World Rally Championship promoter ISC believes rallying is the ideal sport for the digital media age and that new broadcast technology will be crucial to the sport's growth.
In a presentation at the Motor Sport Business Forum in Monaco today, ISC's Neil Duncanson and Simon Long revealed plans for more access to live on-board footage and service park webcams on the internet, plus high definition and 3D television coverage in the future, as well as a new WRC video game into which live action from the stages could be integrated.
"Only a Luddite few still see the internet, mobile, social networking and interactive gaming as 'new media'. Today it's all just media. We think WRC is tailor-made for this next generation," said Duncanson. "When we began as a TV partner, we created 250 hours of material at every event and used less than 10. We now have the technology to use every second – live, in highlight form, on the internet, mobile, even involving a global gaming audience driving from their homes in real time in a real WRC event."

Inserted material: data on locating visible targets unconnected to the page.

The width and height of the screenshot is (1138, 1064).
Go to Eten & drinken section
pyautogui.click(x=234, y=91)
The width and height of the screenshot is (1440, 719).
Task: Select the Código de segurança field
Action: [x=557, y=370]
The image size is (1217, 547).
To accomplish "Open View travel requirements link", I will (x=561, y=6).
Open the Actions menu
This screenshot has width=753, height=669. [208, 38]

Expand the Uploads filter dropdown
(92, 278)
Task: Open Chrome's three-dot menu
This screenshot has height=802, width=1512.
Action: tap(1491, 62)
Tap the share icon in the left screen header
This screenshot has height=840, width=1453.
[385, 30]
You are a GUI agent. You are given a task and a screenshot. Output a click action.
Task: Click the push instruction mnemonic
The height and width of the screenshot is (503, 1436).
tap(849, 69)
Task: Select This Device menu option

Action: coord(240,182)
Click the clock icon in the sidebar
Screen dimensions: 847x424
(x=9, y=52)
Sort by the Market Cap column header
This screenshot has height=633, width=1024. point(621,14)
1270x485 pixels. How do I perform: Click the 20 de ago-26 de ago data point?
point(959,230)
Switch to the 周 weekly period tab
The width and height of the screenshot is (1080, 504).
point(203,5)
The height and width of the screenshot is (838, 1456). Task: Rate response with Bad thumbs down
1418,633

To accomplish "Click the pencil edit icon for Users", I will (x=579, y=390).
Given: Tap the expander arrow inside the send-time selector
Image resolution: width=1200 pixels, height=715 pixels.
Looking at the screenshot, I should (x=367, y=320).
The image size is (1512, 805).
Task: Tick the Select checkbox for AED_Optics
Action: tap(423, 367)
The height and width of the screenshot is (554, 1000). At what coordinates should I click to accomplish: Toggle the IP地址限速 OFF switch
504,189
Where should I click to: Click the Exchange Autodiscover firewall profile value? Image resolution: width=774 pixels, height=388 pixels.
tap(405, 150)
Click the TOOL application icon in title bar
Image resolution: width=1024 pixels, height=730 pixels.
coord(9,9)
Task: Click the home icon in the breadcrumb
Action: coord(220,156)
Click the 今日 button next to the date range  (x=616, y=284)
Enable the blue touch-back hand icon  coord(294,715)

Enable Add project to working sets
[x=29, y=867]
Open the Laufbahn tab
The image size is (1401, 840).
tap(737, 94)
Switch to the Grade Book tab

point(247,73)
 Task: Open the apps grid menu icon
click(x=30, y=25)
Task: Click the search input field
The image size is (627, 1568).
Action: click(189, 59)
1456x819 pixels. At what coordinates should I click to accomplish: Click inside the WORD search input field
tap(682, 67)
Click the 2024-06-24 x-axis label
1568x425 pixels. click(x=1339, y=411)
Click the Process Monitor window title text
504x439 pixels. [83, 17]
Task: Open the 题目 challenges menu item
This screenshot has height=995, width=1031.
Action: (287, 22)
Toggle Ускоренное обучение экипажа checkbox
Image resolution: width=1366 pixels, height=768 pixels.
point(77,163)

Long explained that as ISC also provides the WRC's timing and satellite tracking systems, it can transfer live data from the stages to online gaming.
"From September next year we'll be back in the gaming marketplace," he said. "We haven't been there since 2005. For the rally fans, they've been short-changed. There is no definitive rally video game out there right now, so we're going to come back with a bang, delivering the ultimate in off-road racing.
"This will be all of the official cars on all of the official tracks, and because we own and deliver the timing systems and all of the satellite GPRS solutions, we're able to give you the real version of rallying, delivered to your gaming platform. The holy grail is to deliver a real, simultaneous live race experience where you'll be able to go after Sebastien Loeb at the same time on the same stage, and compare your performance against his. In addition you'll be able to have his live on-board camera footage integrated into the live game-play experience."
Paul Hembery, motorsport boss of WRC tire partner Pirelli, believes the video game plans fit well with ISC's ambitions to restructure rallying's feeder series.
"We believe that one day a future champion will come into contact with world rallying for the first time via new media," said Hembery. "We then need to provide a platform for those people to go on in the sport, so once they've touched it and gotten excited by it, they will then go out in those buggies, start driving the cars, and come through to the top level."
He also pointed out that Colin McRae's highly successful range of video games had massively increased the 1995 World Rally Champion's public profile.
"Colin McRae became so famous in America that everyone thought he was Lara Croft – they thought he was virtual, not a real person," Hembery joked. "That got all of us stakeholders here thinking. We thought, 'Hold on, people really like the product, they love playing it.' It is probably the prime motorsport gaming platform for around the world. It's about bringing new people into the sport and getting them to feel rallying, and understand how exciting the sport is."